─── DATA SHOWN
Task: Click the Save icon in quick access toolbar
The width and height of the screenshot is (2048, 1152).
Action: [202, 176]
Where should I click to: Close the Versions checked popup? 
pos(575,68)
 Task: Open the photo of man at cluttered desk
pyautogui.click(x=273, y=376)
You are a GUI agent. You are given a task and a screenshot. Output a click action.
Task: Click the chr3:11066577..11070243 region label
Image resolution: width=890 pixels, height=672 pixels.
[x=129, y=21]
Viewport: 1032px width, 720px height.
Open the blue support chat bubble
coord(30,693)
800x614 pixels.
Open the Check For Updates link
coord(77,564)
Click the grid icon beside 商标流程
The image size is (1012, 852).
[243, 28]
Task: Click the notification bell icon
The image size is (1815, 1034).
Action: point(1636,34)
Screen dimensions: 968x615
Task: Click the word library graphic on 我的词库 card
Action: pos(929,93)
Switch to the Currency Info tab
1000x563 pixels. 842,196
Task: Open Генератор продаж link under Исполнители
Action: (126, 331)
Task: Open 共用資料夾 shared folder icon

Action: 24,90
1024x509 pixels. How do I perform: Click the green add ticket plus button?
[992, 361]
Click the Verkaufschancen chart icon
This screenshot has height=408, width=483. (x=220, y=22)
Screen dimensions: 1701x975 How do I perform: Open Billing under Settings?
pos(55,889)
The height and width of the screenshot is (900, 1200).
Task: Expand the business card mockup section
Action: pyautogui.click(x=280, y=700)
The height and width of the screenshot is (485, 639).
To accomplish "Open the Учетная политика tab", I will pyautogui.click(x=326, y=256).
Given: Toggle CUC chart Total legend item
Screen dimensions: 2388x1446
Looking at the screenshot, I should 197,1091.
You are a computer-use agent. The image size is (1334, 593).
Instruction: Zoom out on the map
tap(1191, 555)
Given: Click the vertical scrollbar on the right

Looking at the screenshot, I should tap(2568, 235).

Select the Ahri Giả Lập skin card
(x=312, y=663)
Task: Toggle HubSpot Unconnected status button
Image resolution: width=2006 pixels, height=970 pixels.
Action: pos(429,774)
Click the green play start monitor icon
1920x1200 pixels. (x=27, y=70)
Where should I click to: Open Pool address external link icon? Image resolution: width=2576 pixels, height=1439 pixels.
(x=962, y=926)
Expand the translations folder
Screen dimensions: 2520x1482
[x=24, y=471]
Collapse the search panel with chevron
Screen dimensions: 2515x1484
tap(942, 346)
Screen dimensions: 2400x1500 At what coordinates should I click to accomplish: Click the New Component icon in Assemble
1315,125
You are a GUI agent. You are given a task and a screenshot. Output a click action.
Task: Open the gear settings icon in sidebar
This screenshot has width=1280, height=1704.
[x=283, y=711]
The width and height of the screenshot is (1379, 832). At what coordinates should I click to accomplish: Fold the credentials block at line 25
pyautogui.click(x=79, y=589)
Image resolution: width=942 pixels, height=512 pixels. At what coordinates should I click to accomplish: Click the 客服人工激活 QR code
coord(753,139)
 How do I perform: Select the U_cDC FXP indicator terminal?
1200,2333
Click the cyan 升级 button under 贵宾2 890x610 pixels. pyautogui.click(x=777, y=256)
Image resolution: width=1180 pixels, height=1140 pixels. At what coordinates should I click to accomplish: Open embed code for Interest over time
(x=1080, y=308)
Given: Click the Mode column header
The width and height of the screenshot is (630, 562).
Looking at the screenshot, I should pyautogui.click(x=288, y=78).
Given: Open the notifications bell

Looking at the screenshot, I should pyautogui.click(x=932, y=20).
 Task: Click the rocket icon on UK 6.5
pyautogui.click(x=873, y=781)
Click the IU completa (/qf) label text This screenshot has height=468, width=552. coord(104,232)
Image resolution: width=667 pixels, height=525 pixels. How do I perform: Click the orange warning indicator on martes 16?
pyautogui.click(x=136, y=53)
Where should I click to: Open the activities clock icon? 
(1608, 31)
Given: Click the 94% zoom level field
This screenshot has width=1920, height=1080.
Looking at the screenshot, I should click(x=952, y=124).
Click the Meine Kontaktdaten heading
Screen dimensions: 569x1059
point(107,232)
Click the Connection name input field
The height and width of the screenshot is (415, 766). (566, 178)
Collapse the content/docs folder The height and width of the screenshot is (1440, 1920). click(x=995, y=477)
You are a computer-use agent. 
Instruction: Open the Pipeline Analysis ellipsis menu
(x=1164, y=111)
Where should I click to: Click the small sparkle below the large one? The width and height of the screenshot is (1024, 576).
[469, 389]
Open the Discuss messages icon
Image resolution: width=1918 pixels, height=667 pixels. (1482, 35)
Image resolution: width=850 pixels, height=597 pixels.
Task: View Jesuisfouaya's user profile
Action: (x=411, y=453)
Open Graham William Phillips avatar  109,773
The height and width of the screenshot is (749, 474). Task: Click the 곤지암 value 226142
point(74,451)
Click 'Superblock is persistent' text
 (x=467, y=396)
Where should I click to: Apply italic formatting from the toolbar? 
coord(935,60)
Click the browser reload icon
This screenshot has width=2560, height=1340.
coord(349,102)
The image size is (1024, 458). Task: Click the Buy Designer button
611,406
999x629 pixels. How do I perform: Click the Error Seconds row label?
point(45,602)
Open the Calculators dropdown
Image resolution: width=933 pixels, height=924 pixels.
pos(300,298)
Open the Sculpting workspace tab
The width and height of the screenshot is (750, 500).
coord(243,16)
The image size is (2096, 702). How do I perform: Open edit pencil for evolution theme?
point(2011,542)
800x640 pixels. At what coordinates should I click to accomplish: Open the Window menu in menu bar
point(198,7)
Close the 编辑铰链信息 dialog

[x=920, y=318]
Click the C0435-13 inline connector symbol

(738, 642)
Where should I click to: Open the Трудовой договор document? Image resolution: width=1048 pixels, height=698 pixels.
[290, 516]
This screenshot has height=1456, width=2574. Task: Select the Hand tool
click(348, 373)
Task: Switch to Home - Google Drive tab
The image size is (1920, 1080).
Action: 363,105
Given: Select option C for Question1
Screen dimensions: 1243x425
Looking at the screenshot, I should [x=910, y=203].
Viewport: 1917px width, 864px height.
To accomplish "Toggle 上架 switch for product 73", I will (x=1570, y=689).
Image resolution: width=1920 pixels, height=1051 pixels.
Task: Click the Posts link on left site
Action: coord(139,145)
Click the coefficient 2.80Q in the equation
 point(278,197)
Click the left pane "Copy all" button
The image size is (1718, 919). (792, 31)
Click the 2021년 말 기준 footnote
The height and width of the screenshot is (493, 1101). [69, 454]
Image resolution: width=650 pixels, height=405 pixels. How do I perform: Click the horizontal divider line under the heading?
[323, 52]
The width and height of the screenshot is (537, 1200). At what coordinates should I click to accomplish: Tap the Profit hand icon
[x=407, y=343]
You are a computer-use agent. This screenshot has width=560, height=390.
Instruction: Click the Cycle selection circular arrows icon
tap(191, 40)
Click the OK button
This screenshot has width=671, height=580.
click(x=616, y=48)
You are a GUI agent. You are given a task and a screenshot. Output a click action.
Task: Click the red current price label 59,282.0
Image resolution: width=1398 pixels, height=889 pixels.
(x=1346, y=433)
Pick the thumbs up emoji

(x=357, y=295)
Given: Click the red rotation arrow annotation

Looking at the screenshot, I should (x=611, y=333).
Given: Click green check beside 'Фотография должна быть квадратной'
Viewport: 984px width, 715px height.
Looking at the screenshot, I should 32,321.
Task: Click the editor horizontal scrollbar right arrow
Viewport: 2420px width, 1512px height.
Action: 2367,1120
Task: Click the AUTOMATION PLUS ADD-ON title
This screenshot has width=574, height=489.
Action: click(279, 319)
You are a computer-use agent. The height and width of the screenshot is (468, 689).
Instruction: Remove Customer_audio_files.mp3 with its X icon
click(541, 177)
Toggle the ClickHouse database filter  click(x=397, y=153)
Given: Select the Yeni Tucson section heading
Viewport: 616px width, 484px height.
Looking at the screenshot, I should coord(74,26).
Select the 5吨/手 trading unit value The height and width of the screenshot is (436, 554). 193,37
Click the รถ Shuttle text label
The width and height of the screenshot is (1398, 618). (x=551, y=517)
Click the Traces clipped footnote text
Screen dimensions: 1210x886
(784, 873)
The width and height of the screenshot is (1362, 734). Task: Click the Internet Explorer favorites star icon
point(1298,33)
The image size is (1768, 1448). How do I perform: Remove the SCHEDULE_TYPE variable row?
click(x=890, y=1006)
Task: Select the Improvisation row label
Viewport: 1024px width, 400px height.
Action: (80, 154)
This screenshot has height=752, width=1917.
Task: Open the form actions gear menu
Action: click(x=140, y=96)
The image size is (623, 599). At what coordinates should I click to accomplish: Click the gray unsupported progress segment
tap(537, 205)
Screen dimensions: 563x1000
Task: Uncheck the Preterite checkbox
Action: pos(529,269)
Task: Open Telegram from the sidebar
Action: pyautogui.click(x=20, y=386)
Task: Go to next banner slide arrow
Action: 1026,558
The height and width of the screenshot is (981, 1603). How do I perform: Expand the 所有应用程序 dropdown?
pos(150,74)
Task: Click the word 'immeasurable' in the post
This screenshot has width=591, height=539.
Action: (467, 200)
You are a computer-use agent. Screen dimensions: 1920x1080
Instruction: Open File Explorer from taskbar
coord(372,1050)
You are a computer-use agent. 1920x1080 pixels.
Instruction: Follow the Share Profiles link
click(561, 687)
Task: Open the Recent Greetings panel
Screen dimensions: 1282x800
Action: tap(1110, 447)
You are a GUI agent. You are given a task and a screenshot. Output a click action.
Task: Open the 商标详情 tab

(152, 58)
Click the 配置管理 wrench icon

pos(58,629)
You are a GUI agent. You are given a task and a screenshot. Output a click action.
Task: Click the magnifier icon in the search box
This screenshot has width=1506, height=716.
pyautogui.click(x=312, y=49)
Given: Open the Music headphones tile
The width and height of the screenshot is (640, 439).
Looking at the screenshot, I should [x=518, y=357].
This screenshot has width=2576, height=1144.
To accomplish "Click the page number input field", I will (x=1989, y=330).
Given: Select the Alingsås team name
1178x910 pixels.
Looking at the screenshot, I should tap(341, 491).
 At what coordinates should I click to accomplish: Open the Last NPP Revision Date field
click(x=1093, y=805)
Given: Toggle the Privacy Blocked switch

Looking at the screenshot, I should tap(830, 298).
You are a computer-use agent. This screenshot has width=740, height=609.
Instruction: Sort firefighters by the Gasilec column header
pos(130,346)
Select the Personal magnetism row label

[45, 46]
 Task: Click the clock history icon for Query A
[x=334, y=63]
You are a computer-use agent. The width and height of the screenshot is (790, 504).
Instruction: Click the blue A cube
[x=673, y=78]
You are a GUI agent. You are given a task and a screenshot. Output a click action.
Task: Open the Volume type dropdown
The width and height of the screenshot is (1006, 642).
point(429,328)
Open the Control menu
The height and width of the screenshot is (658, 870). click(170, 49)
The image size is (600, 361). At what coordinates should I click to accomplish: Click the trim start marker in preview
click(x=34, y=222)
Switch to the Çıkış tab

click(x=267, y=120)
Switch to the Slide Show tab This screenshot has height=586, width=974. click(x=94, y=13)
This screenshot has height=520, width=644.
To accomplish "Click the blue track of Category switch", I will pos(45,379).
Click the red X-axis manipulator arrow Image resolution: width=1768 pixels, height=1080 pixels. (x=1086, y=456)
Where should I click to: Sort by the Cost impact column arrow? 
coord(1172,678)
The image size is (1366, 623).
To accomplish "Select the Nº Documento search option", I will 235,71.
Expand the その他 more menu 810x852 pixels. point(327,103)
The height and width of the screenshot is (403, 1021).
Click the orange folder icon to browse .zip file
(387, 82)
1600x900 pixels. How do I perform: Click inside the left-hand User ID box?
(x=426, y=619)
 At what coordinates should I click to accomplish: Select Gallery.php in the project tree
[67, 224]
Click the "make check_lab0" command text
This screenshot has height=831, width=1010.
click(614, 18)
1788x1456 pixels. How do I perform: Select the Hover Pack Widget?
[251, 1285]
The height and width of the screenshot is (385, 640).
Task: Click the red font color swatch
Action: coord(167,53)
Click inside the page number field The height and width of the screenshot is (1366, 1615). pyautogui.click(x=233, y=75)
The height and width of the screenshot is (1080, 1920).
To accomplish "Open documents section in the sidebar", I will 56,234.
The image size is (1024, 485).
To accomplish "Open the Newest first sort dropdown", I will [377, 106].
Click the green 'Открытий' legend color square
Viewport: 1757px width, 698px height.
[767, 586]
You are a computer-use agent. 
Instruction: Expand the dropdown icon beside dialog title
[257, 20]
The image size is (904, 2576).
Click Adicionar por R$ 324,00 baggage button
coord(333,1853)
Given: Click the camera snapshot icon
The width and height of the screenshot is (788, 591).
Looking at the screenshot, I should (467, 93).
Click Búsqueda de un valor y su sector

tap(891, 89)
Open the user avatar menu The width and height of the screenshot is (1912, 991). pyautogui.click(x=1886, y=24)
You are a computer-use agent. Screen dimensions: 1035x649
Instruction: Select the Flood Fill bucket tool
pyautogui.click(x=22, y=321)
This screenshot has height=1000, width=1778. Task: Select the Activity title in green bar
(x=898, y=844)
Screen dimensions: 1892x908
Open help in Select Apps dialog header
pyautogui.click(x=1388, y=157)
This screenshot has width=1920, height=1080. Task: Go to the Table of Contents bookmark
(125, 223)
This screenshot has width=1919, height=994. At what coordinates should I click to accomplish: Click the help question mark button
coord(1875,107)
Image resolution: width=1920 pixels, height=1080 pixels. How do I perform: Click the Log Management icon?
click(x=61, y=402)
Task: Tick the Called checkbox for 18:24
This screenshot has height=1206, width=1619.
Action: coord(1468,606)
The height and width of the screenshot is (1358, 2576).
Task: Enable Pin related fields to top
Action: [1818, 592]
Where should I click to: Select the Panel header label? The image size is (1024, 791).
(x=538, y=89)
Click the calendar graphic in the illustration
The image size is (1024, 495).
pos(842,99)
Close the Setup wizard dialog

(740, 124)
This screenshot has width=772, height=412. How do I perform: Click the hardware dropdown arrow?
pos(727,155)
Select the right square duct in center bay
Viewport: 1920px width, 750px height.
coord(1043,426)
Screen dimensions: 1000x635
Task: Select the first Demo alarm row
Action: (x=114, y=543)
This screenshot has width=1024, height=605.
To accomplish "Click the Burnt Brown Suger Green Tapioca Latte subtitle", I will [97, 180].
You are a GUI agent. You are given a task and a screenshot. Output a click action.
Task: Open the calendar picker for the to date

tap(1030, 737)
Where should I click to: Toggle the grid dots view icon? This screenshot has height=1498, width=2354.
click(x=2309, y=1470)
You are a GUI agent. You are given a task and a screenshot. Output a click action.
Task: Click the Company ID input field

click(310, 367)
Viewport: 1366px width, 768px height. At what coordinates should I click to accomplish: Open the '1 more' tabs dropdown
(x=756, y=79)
──────
WHAT YOU SHOULD DO: Copy the items exactly as they appear, from the start through the line containing "Action: pos(929,93)".

RESULT OF THIS TASK:
Task: Click the Save icon in quick access toolbar
The width and height of the screenshot is (2048, 1152).
Action: [202, 176]
Where should I click to: Close the Versions checked popup? 
pos(575,68)
 Task: Open the photo of man at cluttered desk
pyautogui.click(x=273, y=376)
You are a GUI agent. You are given a task and a screenshot. Output a click action.
Task: Click the chr3:11066577..11070243 region label
Image resolution: width=890 pixels, height=672 pixels.
[x=129, y=21]
Viewport: 1032px width, 720px height.
Open the blue support chat bubble
coord(30,693)
800x614 pixels.
Open the Check For Updates link
coord(77,564)
Click the grid icon beside 商标流程
The image size is (1012, 852).
[243, 28]
Task: Click the notification bell icon
The image size is (1815, 1034).
Action: point(1636,34)
Screen dimensions: 968x615
Task: Click the word library graphic on 我的词库 card
Action: pos(929,93)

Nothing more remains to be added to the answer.